1. Preparatory Work#

This section is intended for use in the introductory sessions held in 1st week for PPL and Human Science students. BMS students will have a separate introductory session.

1.1. Tasks for this week#

The objectives for the introductory session are as follows:

Familiarise yourself with Jupyter#

Throughout this course we will work with Python exercises and worked examples gathered in this book.

These exercises and examples are written as Jupyter notebooks - a type of file in which blocks of text and code can be included

When you view the book online you see the code already ‘executed’ - each code block has been run and its output is displayed below the block

However, you will want to interact with the code not just look at it!

You have two options here:

Google colab#

You can open each workbook in an executalbe and editable format on the web, without downloading anything

To do this you click on the little rocket icon in the top right (only on pages with actual code in - look on one of the “rolling a virtual dice” pages - and select “open in Colab”

Warning

Note that although you can run and editthe workbook on the web with Colab, you would need to save your work if you want it to last after you close the session (sessions will also timeout if left for a few minutes). You can save your edited notebook to your Google Drive if you have a Google account by clicking File > Save a copy in drive

It will appear as a .ipynb file and can be reopened and further edited (or emailed to your tutor for hand-in exercises)

This is the minimum-setup option but can be clunky. I’d recommmend if possible working on your local computer with Spyder.

Download and work locally (preferred)#

Your other option is to download the notebook to your computer (or the lab PC if your tutorial session is in the computing lab).

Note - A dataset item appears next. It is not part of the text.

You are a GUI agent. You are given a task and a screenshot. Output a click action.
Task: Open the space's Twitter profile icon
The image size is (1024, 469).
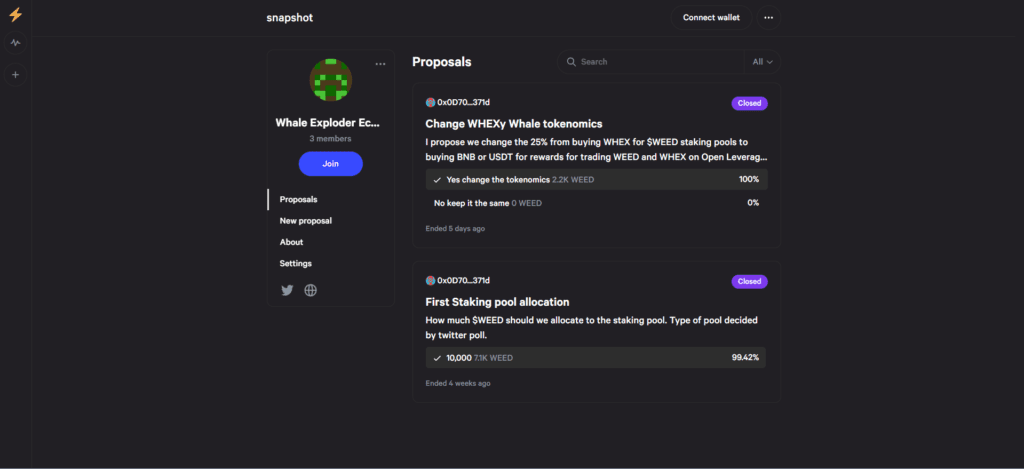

You can then open the notebook locally using either Jupyterlab, or Spyder

Tip

I recommend working with Spyder if possible as you will also have the command line available to quickly check bits of code (this jargon will make sense soon even if it sounds obscure right now!)

Know thy computer#

If you are using the teaching lab computers to run notebooks with Spyder (Psychology/PPL students only), watch out - files saved on the computers will not be saved after you log out

Warning

Psychology students working on the computing lab computers - you need to save your work to One Drive. Anything you save on the computer will be wiped when you log off.

Sort IT issues#

You may wish to set up Spyder to work on the Jupyter notebooks (and with Python more generally) on your own laptop.

This should be possible for most laptops and we have “cheat-sheets” to get you started.

We can’t promise to make everyone’s software work on their own computer but we will have a go and today is a good time to try as someone will be around to help.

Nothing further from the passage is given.